A psicóloga enfatiza que a culpa surge do conflito entre a realização pessoal e a pressão social por uma dedicação exclusiva ao bebê. “Não há nada de errado em querer voltar ao trabalho, em ter sua atividade ocupacional e sentir prazer em outras coisas na vida que não só a maternidade e o bebê”, ressalta Schiavo.
Para gerenciar a complexidade de conciliar a intensa rotina de Rainha de Bateria com a maternidade, a psicóloga sugere a construção de uma rede de apoio sólida e a organização prática. “Buscar pessoas em quem confie para cuidar desse bebê e deixar todas as orientações para que essa pessoa possa cuidar da criança conforme o desejo da mãe”, orienta.
A transição deve ser gradual, permitindo que o bebê e a mãe se adaptem progressivamente à nova dinâmica. A especialista recomenda aproximar o cuidador do bebê enquanto a mãe ainda está presente, facilitando a familiarização e a segurança da criança. Essa fase de adaptação é crucial para evitar rupturas bruscas na rotina familiar.
Além da organização logística, a comunicação afetiva é um pilar importante. Conversar com o bebê sobre a necessidade de se ausentar, expressando amor e explicando os motivos, pode ajudar a mãe a processar seus próprios sentimentos e fortalecer o vínculo emocional. “Eu te amo muito. Gostaria muito de estar aqui com você, mas eu também gosto muito do meu trabalho e preciso ir. Preciso fazer as coisas, até porque dependemos disso para ter dinheiro, para eu poder te dar as coisas que quero que você tenha”, exemplifica Schiavo.
A “monitoria positiva”, que envolve o uso de tecnologia e comunicação constante com o cuidador, também é apontada como uma estratégia eficaz para diminuir a ansiedade durante a ausência. Ligações e verificações pela babá eletrônica ajudam a mãe a manter uma sensação de controle e tranquilidade.

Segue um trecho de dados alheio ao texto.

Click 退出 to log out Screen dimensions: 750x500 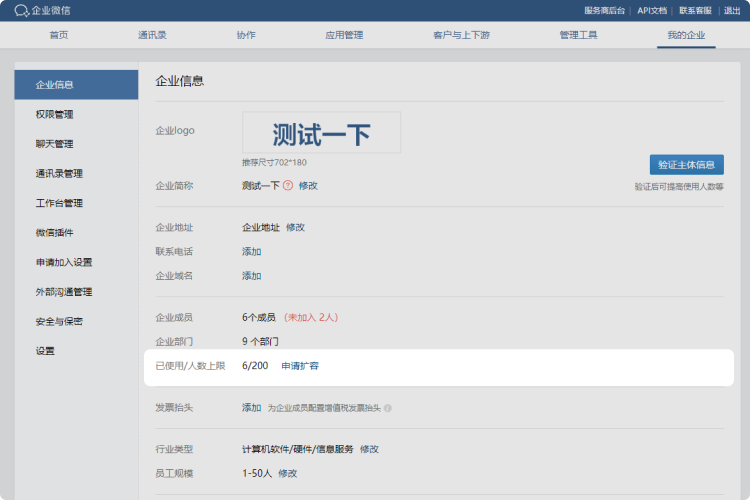(732, 10)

A pressão estética e de performance, inerente a carreiras públicas como a de Iza, adiciona outra camada de complexidade. Contudo, a especialista ressalta que cuidar da imagem e do bem-estar profissional não anula o papel materno. O foco deve estar no tempo de qualidade com o filho, que é mais valioso do que a mera quantidade de tempo.
“Não é uma questão de ficar mais tempo com o bebê e menos tempo no trabalho. Dá para ficar mais tempo no trabalho e menos tempo com o filho, por exemplo, desde que esse tempo com ele seja de qualidade”, enfatiza Rafaela Schiavo.
A psicóloga conclui recomendando a busca por ajuda profissional, especialmente da Psicologia Perinatal, caso a culpa, o estresse e a exaustão se tornem avassaladores e afetem a saúde mental. O objetivo é auxiliar a mãe a identificar crenças limitantes e desenvolver estratégias para um dia a dia mais equilibrado e saudável em relação a todas as atividades que lhe trazem prazer.